NOTICE: This is an OSHA Archive Document, and may no longer represent OSHA Policy. It is presented here as historical content, for research and review purposes only.

OSHA requirements are set by statute, standards and regulations. Our interpretation letters explain these requirements and how they apply to particular circumstances, but they cannot create additional employer obligations. This letter constitutes OSHA's interpretation of the requirements discussed. Note that our enforcement guidance may be affected by changes to OSHA rules. Also, from time to time we update our guidance in response to new information. To keep apprised of such developments, you can consult OSHA's website at

April 22, 1998

The Honorable Richard Lugar
1180 Market Tower
10 West Market Street
Indianapolis, IN 46204-2964

Dear Senator Lugar:

This is in response to your letter of March 2, 1998, requesting a clarification of the Occupational Safety and Health Administration's (OSHA's) policy on eating or drinking in a pharmacy.

The letter from your constituents which was included with your request stated that they are currently employed at the Richard L. Roudebush VA Medical Center pharmacy in Indianapolis, and had been told by their supervisor that OSHA prohibited eating and drinking in areas where medications are handled.

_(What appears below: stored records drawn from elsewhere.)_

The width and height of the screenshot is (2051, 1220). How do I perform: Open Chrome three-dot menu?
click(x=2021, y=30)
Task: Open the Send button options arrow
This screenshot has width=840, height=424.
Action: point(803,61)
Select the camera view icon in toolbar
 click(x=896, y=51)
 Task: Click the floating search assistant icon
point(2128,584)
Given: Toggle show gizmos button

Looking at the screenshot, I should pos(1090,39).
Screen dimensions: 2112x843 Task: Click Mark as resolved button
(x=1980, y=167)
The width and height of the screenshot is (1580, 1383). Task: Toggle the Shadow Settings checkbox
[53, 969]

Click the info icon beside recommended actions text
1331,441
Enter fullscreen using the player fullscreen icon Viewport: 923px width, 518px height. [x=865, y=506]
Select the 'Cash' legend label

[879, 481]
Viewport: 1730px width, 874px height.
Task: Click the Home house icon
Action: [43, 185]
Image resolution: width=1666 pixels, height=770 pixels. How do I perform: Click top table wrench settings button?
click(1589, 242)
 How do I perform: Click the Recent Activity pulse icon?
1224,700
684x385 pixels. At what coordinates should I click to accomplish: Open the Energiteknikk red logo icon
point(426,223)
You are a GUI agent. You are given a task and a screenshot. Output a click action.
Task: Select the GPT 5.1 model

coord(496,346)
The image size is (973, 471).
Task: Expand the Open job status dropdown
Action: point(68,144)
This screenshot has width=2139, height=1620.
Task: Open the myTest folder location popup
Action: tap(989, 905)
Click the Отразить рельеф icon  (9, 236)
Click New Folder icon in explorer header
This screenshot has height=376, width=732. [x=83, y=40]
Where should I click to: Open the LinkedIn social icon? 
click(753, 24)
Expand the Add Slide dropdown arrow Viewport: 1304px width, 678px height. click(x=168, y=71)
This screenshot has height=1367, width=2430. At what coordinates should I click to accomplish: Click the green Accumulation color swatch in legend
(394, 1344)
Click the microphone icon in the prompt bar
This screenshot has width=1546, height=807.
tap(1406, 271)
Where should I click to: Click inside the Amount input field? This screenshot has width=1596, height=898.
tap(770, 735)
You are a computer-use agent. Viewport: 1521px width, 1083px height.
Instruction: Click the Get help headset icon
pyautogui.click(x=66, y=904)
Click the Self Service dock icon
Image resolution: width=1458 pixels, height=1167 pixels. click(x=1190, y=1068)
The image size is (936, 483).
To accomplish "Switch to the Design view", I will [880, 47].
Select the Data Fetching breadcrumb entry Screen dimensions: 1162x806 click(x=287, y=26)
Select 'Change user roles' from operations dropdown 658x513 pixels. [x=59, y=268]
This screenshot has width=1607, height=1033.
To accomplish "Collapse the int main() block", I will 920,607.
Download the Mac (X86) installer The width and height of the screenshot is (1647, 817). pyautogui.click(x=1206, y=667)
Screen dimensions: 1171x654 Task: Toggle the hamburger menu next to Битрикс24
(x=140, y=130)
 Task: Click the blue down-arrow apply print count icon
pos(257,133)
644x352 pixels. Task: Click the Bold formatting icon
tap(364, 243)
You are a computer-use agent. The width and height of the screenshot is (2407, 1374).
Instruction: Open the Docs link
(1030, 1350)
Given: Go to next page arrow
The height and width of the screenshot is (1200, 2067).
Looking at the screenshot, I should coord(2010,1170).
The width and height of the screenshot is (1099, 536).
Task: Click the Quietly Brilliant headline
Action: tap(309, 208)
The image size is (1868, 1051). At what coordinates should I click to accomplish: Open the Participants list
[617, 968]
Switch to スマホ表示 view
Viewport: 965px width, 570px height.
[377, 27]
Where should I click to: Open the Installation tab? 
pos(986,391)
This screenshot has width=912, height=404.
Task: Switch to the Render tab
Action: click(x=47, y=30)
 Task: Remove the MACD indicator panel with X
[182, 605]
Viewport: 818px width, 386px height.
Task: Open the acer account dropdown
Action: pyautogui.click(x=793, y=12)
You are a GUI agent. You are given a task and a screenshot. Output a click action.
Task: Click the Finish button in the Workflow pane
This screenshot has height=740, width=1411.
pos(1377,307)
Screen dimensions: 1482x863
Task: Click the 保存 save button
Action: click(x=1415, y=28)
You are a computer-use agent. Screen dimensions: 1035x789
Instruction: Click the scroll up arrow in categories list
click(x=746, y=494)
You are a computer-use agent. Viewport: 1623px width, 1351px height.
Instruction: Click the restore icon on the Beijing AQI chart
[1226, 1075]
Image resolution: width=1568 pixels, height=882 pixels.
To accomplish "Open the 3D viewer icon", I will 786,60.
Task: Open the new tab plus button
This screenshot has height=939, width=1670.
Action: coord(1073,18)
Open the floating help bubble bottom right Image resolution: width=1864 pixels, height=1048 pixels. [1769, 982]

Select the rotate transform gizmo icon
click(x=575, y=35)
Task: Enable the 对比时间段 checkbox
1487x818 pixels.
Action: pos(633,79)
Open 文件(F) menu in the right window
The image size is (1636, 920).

The Occupational Safety and Health Administration does not have a standard which specifically bans eating and drinking in a pharmacy. In 29 CFR 1910.141(g), OSHA does, however, prohibit eating and drinking in a toilet room or any area exposed to toxic materials. Many pharmaceutical products may be or may contain toxic materials. Powder from broken pills or powdered and liquid drugs handled in a mixing area could potentially contaminate food. We also maintain this safe work practice in Guidelines for Cytotoxic Drugs (OSHA Instruction PUB 8-1.1, copy enclosed), which states that smoking, drinking, applying cosmetics and eating where cytotoxic drugs are prepared, stored, or used should never take place, as these practices greatly increase the chances of worker exposure.